Electronic discovery, otherwise known as e-discovery or ediscovery, involves electronically identifying, collecting and producing information that is stored electronically. This is for the most part related to a request to produce the relevant information through a law suit or investigation enquiry. This information can include material such as emails, digital documents, presentations, databases, voicemail recordings, audio and video files, social media-related information, and websites. There’s a lot more to ediscovery, though – in this article, we take a look at what ediscovery is all about to give you a better idea of why it might be useful to you.
The process of implementing a request for ediscovery in Sydney is not exactly an easy one, and finding the right information can be tricky depending on the size of the database.
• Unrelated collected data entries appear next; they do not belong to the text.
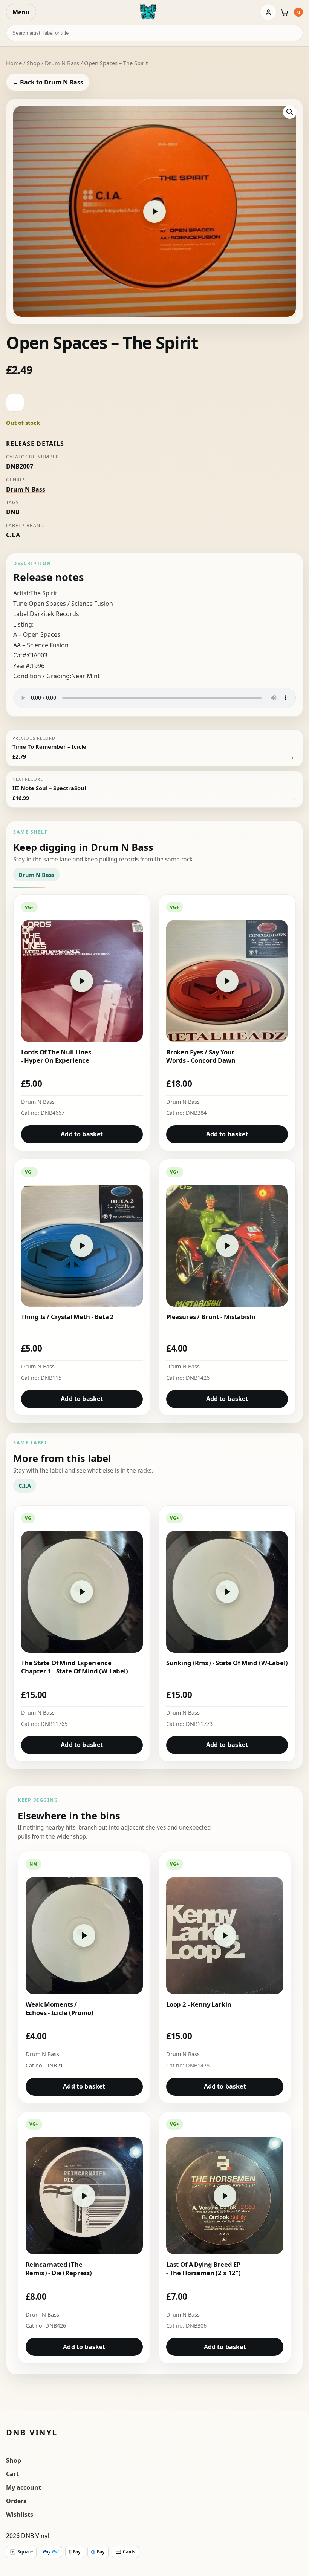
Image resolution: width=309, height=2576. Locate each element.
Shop (33, 63)
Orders (16, 2501)
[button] (290, 112)
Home (14, 63)
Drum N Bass (62, 63)
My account (23, 2487)
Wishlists (19, 2514)
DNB (13, 512)
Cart (12, 2474)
As such, processes and technologies related to e-discovery are usually highly complex due to the need to be able to sift through large volumes of information in a suitable timeframe. there is also the need to be able to preserve the original metadata of the documents – such as the time-date stamps, author and recipient information, and file properties – so that the file is not compromised for the purpose it is required for – this is particularly important in instances that involve evidence for litigation. This makes the entire process a lot more different – and often much more difficult – than traditional hardcopy document discovery, as without the meta information of the electronic documents being retained, there is potential for claims of spoliation or tampering to be raised. This obvious has the power to cause a legal case to collapse, which costs not only significant time, but money.
How ediscovery information is used
After ediscovery is used to uncover data that is then appropriately identified by all relevant parties involved in the matter, any document deemed potentially relevant – regardless of whether it is an electronic or hard-copy material – will be placed under legal hold. This is to ensure that they are not modified, deleted, erased or otherwise destroyed, as any modification could very quickly upturn any case. This data is collected and then extracted, indexed and placed into a database, where it can be referenced at a later date. Once all of the information is gathered, work then begins to determine the relevant information from the non-relevant information. Once only relevant information remains, it is hosted in a secure environment where reviewers who code the documents for their relevance to the legal matter can access it accordingly. It is often the case that contract attorneys and paralegals are involved in this step for the purpose of document review.
The conversion of ediscovery files
It is possible for the files found through ediscovery are converted to static forms for the purpose of easier consumption. These files are often made into TIFF or PDF formats in order to make the easy redaction of privileged and non-relevant information simpler. It is also possible to introduce computer-assisted review processes to help streamline this process even further. This can occur through predictive coding and similar analytic software to minimise the number of documents required for review by attorneys, which affords the opportunity to save both time and costs for business and strengthen the case with what time is available.